Par un mémoire en défense, enregistré le 3 juin 2024, le ministre de l’intérieur conclut au rejet de la requête.
Vu :
— les autres pièces du dossier ;
Vu :
— le code de procédure pénale ;
— le code de la route ;
— le code de justice administrative.
Le président du tribunal a désigné M. A, magistrat honoraire, en application de l’article R. 222-13 du code de justice administrative pour statuer sur les litiges relevant de cet article.
En application de l’article R. 732-1-1 du code de justice administrative, le magistrat désigné a dispensé le rapporteur public, sur sa proposition, de prononcer des conclusions à l’audience.
Les parties ont été régulièrement averties du jour de l’audience au cours de laquelle a été entendu le rapport de M. A, magistrat-désigné.
La clôture de l’instruction a été prononcée à l’issue de l’audience.
Considérant ce qui suit :
1. M. B demande au tribunal d’annuler la décision du 25 octobre 2023 par laquelle le ministre de l’intérieur a invalidé son permis de conduire pour solde de points nul.
2. En premier lieu, la circonstance que les décisions de retrait de points n’auraient pas été notifiées est sans incidence sur la légalité de ces décisions, au demeurant récapitulées dans la décision modèle 48SI.
3. En deuxième lieu, le requérant soutient qu’il n’a pas reçu l’information préalable obligatoire concernant les retraits de points qui sont intervenus suite aux infractions commises les 25 juillet 2021, 19 juillet 2021, 27 novembre 2020, 3 aout 2016, 24 mai 2023 et 12 mai 2023, et qu’ainsi ces retraits sont intervenus au terme d’une procédure irrégulière.

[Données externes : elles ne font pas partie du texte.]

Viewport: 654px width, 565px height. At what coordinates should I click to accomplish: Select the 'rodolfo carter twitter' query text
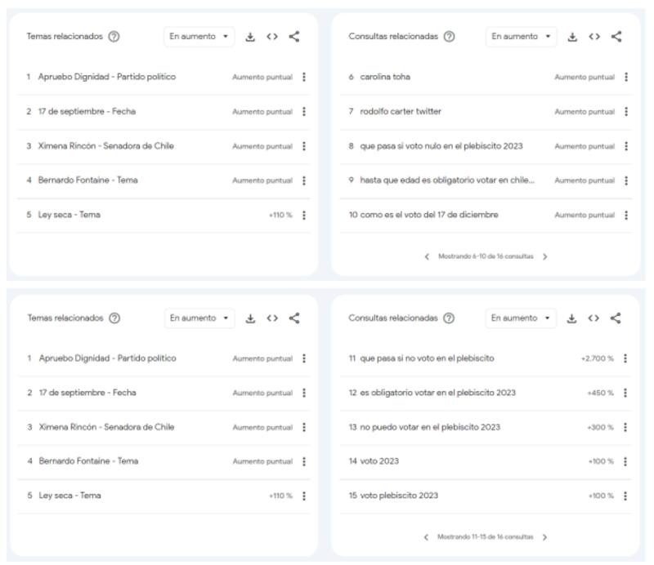[x=401, y=112]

4. Il résulte des dispositions des articles L. 223-3 et R. 223-3 du code de la route que l’administration ne peut légalement prendre une décision retirant des points affectés à un permis de conduire à la suite d’une infraction dont la réalité a été établie que si l’auteur de l’infraction s’est vu préalablement délivrer par elle un document contenant les informations prévues auxdits articles L. 223-3 et R. 223-3, lesquelles constituent une garantie essentielle permettant à l’intéressé de contester la réalité de l’infraction et d’en mesurer les conséquences sur la validité de son permis et éventuellement d’en contester la réalité devant le juge pénal. Il appartient à l’administration d’apporter la preuve, par tous moyens, de la remise d’un tel document.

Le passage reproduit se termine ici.